Targeting SNX9 rescues CD28-mediated T cell exhaustion for cancer immunotherapy - Targeted Pooled CRISPR Screen for T cell Exhaustion

Tumor-specific T cells are frequently exhausted by chronic antigenic stimulation. To explore new pathways for reinvigoration of anti-tumor immune functions, we developed a human ex vivo exhaustion model by repetitive antigenic stimulation of primary CD8 T cells. This results in T cells that resemble patient-derived T cells in tumors on a phenotypic and transcriptional level. A pooled targeted CRISPR screen was performed on ex vivo exhausted T cells.
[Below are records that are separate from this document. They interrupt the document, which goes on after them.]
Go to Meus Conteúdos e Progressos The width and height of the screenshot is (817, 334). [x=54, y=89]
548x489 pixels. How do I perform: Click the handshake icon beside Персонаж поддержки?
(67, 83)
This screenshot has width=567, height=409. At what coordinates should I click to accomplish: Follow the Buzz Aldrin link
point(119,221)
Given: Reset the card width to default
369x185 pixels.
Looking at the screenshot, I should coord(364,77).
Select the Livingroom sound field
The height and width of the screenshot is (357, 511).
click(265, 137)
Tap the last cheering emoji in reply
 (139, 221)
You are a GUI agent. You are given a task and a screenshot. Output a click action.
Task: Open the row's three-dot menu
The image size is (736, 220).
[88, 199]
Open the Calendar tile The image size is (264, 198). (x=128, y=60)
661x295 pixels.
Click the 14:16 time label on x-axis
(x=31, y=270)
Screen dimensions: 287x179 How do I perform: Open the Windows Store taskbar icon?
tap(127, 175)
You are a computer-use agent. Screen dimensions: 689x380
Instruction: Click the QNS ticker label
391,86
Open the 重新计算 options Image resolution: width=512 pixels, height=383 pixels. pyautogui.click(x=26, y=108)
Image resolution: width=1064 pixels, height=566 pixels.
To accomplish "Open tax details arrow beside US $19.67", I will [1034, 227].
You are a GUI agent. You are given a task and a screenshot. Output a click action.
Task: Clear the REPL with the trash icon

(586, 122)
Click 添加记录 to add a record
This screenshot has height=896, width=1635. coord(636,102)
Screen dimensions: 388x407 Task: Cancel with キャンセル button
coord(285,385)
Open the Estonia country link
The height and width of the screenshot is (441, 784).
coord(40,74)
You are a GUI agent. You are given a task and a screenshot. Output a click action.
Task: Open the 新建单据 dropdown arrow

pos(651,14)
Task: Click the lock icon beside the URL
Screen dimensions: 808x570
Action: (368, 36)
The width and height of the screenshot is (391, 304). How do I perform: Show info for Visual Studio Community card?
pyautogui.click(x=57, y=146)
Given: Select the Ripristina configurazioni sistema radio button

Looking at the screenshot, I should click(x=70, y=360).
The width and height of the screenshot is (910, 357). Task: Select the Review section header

The readout was elevated CD107a degranulation after repetitive stimulation (CD107a+ vs CD107- cells after 4h co-culture with peptide loaded tumor cells). CD8+ T cells from five healthy donor PBMCs were used in two batches to generate NY-ESO-1 specific T cells by lentiviral transduction and co-transduced with a lentiviral gRNA-Cas9 library. The library targeted 32 genes selected by analysis of mRNA expression of ex vivo exhausted T cells and published exhaustion gene sets. Additionally 20 guides against regions without known gene functions (intergenic) were used as controls. After repetitive stimulation for 12 days (4 rounds of stimulations of 3 days each), the cells were co-cultured with NY-ESO-1 peptide loaded T2 tumor cells in presence of anti-CD107a antibody. After 4h co-culture the cells were sorted for CD107a+ or CD107a- cells (both CD8+ DAPI-). The cells were lysed and genomic DNA extracted. gRNAs were amplified from the genomic DNA and sequenced to measure gRNA enrichment in one of the cell fractions.